35 Years Inside the Philly Mob With George Anastasia
For most people, the cinema provides the best frame of reference for the American Mafia. In that light, think of Philadelphia this way:
Angelo Bruno’s time as boss, from 1959 through 1980, was Godfather I and Godfather II. Murder during the Bruno period was a tool of last resort. He became known as the Gentle Don; the nickname only made sense because of what came after him.
For Scarfo, on the other hand, murder was a calling card. His tenure was Goodfellas or Donnie Brasco—violence, betrayal, paranoia.
What came after Scarfo—the John Stanfa/Ralph Natale/Joey Merlino period from roughly 1990 through 2001—was a combination of Pulp Fiction and Analyze This, a dark comedy of disorganized crime. Only the humor got lost in the gunfire.
What’s added to the drama is the fact that there were words—often very colorful ones—to accompany the images. A Mob soundtrack, if you will. Because not only was Philadelphia’s one of the most dysfunctional Mob families in America; it was also one of the most recorded.
From 1990 through the Ligambi investigation that ended in 2011, there was always someone being tape-recorded. Phone taps, room bugs and body wires offered juicy dialogue that helped prosecutors build airtight cases. Any defense attorney will tell you: You can’t cross-examine a tape.

==========

SHORT EXERCISE A
Shorten the paragraph in the Philadelphia Mob article that begins "From 1990 through the Ligambi investigation," keeping its main facts.
SHORT EXERCISE B
List every film title mentioned in the Philadelphia Mob article.
SHORT EXERCISE C
Continue the Philadelphia Mob article from its final sentence.
The listing after this point has nothing to do with the article.

GIVEN DATA
==========

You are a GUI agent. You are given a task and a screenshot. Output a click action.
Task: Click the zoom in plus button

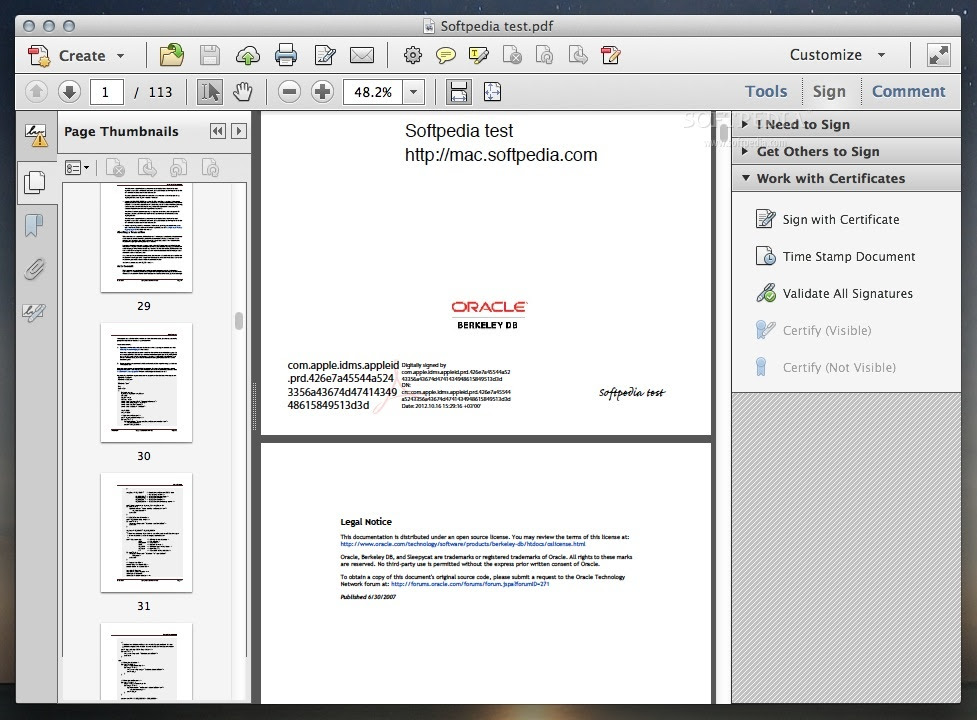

==========

ANSWER A
Between 1990 and the end of the Ligambi investigation in 2011, someone was always being tape-recorded. Phone taps, room bugs and body wires supplied dialogue that helped prosecutors build airtight cases, and a tape cannot be cross-examined.

ANSWER B
Godfather I
Godfather II
Goodfellas
Donnie Brasco
Pulp Fiction
Analyze This

ANSWER C
Over the years, those tapes have provided us with priceless words of—dare we call it wisdom? At minimum, they’ve offered an unvarnished look at our mobsters. And so we’ve had:
- John Stanfa telling an associate how he wanted to kill a rival: “I’ll get a knife. … I’ll cut out his tongue and we’ll send it to the wife. … That’s all. We put it in an envelope. Put a stamp on it.”
- Salvatore Profaci counseling against a civil suit in a Mob-linked dispute over a trash company: “Goodfellas don’t sue goodfellas. Goodfellas kill goodfellas.”
- Louis Fazzini, in a tape played during the Ligambi trial, complaining that the younger generation has forgotten what Cosa Nostra stands for: “Guys made it about money. … It’s about friends. … Brotherhood.”
And violence. I know, because John Stanfa wanted to take me out.
He told Sergio Battaglia, a young aspiring hit man, to get some hand grenades, find out where I lived, and throw them through my window.
This was in the early 1990s. I had been writing extensively about the Stanfa organization and its war with the Merlino faction. It was, in my estimation, a clash of cultures. Stanfa, born and raised in Sicily, couldn’t abide Merlino and the young corner-boy gangsters who comprised his crew. He called them the “little Americans,” said they had no concept of what it meant to be Mafiosi.
Merlino, in turn, saw Stanfa as an interloper. He and his crew called the old man “the greaseball.” Their battle was described best by a defense attorney who’d been following my accounts of the botched hits and bungled kidnappings that seemed to unfold on a daily basis. “Goodfellas?” he said. “How about Dumbfellas?”
Stanfa apparently didn’t like my stories.
I didn’t know about the contract until Battaglia began cooperating with the feds after he was convicted with Stanfa in a 1995 RICO case. One day he called me from prison to let me know that “some stuff” was going to come out—about me. Then he told me the story. “It was nothing personal,” he said.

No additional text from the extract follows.